Skip to main content

tsugiai-mend-sdk. Maximum-uplift cross-rack distributed-training reducer built on Decoupled DiLoCo + DES-LOC + async tensor parallelism + FALCON fail-slow mitigation. Patent-independent by deliberate construction; see LICENSE preamble.

Project description

tsugiai-mend-sdk

Maximum-uplift cross-rack distributed-training reducer for PyTorch.

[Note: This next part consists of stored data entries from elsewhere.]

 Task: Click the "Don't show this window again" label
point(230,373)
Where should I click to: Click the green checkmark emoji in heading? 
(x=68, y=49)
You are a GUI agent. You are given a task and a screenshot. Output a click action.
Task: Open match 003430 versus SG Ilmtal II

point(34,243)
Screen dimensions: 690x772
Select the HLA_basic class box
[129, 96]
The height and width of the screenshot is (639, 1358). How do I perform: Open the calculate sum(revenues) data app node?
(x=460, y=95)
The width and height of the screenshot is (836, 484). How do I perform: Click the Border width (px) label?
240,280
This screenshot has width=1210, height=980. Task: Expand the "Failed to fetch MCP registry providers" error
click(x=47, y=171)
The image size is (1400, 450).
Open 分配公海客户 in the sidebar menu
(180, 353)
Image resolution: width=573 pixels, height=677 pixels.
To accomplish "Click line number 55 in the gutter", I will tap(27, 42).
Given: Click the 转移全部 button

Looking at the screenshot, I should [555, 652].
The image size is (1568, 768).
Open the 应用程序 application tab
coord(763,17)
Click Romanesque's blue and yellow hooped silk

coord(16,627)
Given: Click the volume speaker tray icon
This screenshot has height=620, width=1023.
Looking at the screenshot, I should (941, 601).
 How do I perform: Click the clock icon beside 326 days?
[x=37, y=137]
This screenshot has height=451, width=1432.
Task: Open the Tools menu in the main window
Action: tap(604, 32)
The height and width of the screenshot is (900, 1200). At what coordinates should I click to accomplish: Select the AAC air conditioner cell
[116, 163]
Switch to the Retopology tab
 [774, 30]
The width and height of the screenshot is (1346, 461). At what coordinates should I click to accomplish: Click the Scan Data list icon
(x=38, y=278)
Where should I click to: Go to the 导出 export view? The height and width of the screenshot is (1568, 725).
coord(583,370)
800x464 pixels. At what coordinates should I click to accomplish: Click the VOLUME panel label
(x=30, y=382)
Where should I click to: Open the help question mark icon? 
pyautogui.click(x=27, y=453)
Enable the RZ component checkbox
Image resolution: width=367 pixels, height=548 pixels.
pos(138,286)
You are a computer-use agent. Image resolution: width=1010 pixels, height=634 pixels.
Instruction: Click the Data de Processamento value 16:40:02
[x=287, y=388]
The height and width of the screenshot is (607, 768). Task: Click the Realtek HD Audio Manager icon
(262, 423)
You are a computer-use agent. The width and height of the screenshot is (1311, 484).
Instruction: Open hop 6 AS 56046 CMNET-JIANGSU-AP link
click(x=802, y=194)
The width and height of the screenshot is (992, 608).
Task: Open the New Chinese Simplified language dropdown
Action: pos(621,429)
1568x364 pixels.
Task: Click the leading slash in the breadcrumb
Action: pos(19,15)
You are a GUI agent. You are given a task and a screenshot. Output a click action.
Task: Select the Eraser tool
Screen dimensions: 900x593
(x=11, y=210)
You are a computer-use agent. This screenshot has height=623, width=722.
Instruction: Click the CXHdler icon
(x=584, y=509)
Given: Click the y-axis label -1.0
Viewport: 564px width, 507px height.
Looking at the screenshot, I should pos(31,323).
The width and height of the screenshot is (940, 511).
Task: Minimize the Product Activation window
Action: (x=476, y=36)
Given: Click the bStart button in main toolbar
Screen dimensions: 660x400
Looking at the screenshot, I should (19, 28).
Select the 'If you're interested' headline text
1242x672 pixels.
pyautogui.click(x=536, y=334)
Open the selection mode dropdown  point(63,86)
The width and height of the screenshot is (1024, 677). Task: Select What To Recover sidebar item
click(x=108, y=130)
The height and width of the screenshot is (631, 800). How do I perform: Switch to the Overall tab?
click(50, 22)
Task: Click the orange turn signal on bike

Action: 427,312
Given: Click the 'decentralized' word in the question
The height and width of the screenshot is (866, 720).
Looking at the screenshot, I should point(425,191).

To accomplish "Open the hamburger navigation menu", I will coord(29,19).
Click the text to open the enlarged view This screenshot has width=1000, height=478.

A software-only drop-in that replaces the cross-rack data-parallel all-reduce with an integration of public-art techniques designed to maximize measured tokens-per-second uplift on realistic cross-rack topology:

  • Decoupled DiLoCo (Douillard et al., arXiv:2604.21428, April 2026): independent asynchronous learners, minimum quorum, adaptive grace window, token-weighted merge.
  • DES-LOC / Local Adam (Iacob et al., arXiv:2505.22549, May 2025; ICLR 2026): desynchronized synchronization periods for adaptive-optimizer momenta.
  • Async tensor parallelism (PyTorch / TorchTitan, September 2024): intra-node overlap of all-gather / reduce-scatter with matmul.
  • FALCON fail-slow mitigation (arXiv:2410.12588, October 2024): sliding-window z-score detection of slow nodes to exclude them from the current quorum round.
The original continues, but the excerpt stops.